Are you joking? Just look around at the prices of string jigs and you will see that under $100 is a good price.

The jig look good so far. Any plans on a more 'finished look'?


----------



## BrandXshooter77 (May 17, 2005)

joebass said:


> The Uni-strut is available for 15-20.00 at Lowes or Home Depot. If you think 100.00 is high. What are you paying for strings? Would you expect my labor to be free? Look at the Yellowstone and Brownwll jigs. They seem high to me.


I pay $40 a set for strings and I put them on myself. they are just as good as AT's bucknasty strings, and no I don't expect your labor to be free. 

I was merely wondering how expensive the steel is. I know you gotta make something for your time, it just seems to be a few simple holes and a bit of lathe time. I wish I could get paid $50 an hour to grind on metal.

I didn't mean to upset or anything. As I said, I haven't looked into it yet. I did look at the lil john that sells for $550:mg: and an apple $150 and for the life of me can't understand why other than greed. No worries, I got some research to do. Could be your product is the one to beat.


----------



## joebass (May 22, 2002)

I'm going to get on my soapbox for a minute.....
I charge 60.00 an hour in my shop plus materials. It cost me roughly 15.00 an hour just to pay my bills(rent, gas, electric, water, etc) plus my welding and machining consumables(gas, welding, rod, abrasives, drill bits, cutting lube, lathe and mill tools, etc) these are used up and i dont get them back, they are not considerd materials. Now consider health insurance, liability and the other stuff. What am I left with. Believe me I dont get 50.00 an hour to "grind metal", and frankly that is the only part of your posts that insulted me. I make this stuff because of my love for archery and to help the archery community out. I don't even make my regular rates for what I charge you guys on here.

I get guys that come in my shop and want to haggle. I tell them to take a hike. i don't need practice doing what i do. it is a skilled trade. If I take my Ranger bass boat to get the Johnson Outboard worked on the guy gets 70.00 an hour. How about what the GM dealer charges. It's ridiculous and in my opinion isnt even skilled. How about the last time you called an HVAC guy or an Electrician?

If you want stuff done cheap, Find a way to pay the chinese, I'm sure they could make you a couple hundred string jigs for 15.00 a piece, then you could resell them and make your profit. It's not "greed" buddy.

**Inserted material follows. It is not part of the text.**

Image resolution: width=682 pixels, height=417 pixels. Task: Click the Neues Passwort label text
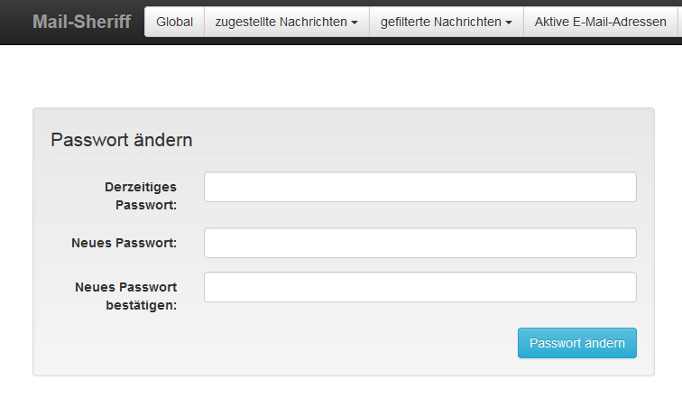pos(124,243)
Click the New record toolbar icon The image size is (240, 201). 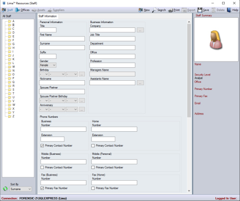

That said. My prices are very fair and if you don't want to pay what I ask fins a way to do it yourself.


----------



## KDS (Oct 11, 2005)

7/8" cold roll steel posts, total lengths are 8 3/4 inches long. 1/4" tops are 1 inch long. Bases are 11 inches long made out of 3/4" by 1 1/2" cold roll steel. Posts sit on 9 inch centers. The bases are painted flat black and the posts are polished. All you need to buy is the 10 foot length of Uni-mount, the Uni-mount 3/8" nuts, and some 3/8" allen head bolts. You could rig up your own stretcher, buy the one from BCY, or I will be making one for sale also. Price is 85.00 shipped priority

I may be interested in this Joebass. How does the stretcher work?


----------



## thunderhead (Aug 18, 2002)

joebass said:


> . If I take my Ranger bass boat to get the Johnson Outboard worked on the guy gets 70.00 an hour. How about what the GM dealer charges. It's ridiculous and in my opinion isnt even skilled.
> 
> Your kidding right? Mechanics are not skilled?


----------



## joebass (May 22, 2002)

Maybe I worded it wrong. There is no apprenticeship or journeyman status for an auto or outboard mechanic. Nor an HVAC tech for that matter.


----------



## ICOM (Mar 8, 2004)

I want to see what you come up with for the stretcher


----------



## KDS (Oct 11, 2005)

ICOM said:


> I want to see what you come up with for the stretcher


Me too!!! This could solve my problems of ordering strings that are either too short or too long due to bow manufactures generic string length info.


----------



## BrandXshooter77 (May 17, 2005)

joebass said:


> I'm going to get on my soapbox for a minute.....
> I charge 60.00 an hour in my shop plus materials. It cost me roughly 15.00 an hour just to pay my bills(rent, gas, electric, water, etc) plus my welding and machining consumables(gas, welding, rod, abrasives, drill bits, cutting lube, lathe and mill tools, etc) these are used up and i dont get them back, they are not considerd materials. Now consider health insurance, liability and the other stuff. What am I left with. Believe me I dont get 50.00 an hour to "grind metal", and frankly that is the only part of your posts that insulted me. I make this stuff because of my love for archery and to help the archery community out. I don't even make my regular rates for what I charge you guys on here.
> 
> I get guys that come in my shop and want to haggle. I tell them to take a hike. i don't need practice doing what i do. it is a skilled trade. If I take my Ranger bass boat to get the Johnson Outboard worked on the guy gets 70.00 an hour. How about what the GM dealer charges. It's ridiculous and in my opinion isnt even skilled. How about the last time you called an HVAC guy or an Electrician?
> ...



If you run your own shop, I respect that and sorry you felt insulted. You are absolutely right about the cost of labor (which is why I asked), americans demand more money every year for the same job that they don't do as well as they did the previous year (inflation I guess).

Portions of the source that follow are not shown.